**WHAT IS EXPECTED:**
Look over the entries below. Report how many lines hold the word "will", and only that.

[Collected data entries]
↓

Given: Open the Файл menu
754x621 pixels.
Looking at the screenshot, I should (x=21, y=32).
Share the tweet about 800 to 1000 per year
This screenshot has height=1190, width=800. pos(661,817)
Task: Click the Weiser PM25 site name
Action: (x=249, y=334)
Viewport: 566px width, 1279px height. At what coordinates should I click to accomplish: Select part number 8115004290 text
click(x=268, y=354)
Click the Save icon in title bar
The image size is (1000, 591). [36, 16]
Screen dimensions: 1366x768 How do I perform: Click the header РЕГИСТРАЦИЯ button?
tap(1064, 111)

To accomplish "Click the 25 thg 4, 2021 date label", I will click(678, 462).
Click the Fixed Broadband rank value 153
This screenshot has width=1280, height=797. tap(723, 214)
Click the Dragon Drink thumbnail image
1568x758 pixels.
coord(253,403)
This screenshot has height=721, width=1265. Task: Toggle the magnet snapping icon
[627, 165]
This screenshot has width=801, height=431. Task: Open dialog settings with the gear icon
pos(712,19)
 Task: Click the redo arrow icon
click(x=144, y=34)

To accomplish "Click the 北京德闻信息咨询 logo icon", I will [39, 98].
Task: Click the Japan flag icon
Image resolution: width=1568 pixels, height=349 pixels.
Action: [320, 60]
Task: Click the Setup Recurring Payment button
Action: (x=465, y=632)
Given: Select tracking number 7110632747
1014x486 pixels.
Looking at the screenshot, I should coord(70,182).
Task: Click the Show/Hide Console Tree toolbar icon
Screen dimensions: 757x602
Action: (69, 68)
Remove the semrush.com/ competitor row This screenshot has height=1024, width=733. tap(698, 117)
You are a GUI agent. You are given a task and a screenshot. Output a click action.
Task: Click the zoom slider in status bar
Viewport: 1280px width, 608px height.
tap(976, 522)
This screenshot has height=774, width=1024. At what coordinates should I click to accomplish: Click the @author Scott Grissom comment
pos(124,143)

↑

**RESULT OF THIS EXERCISE:**
2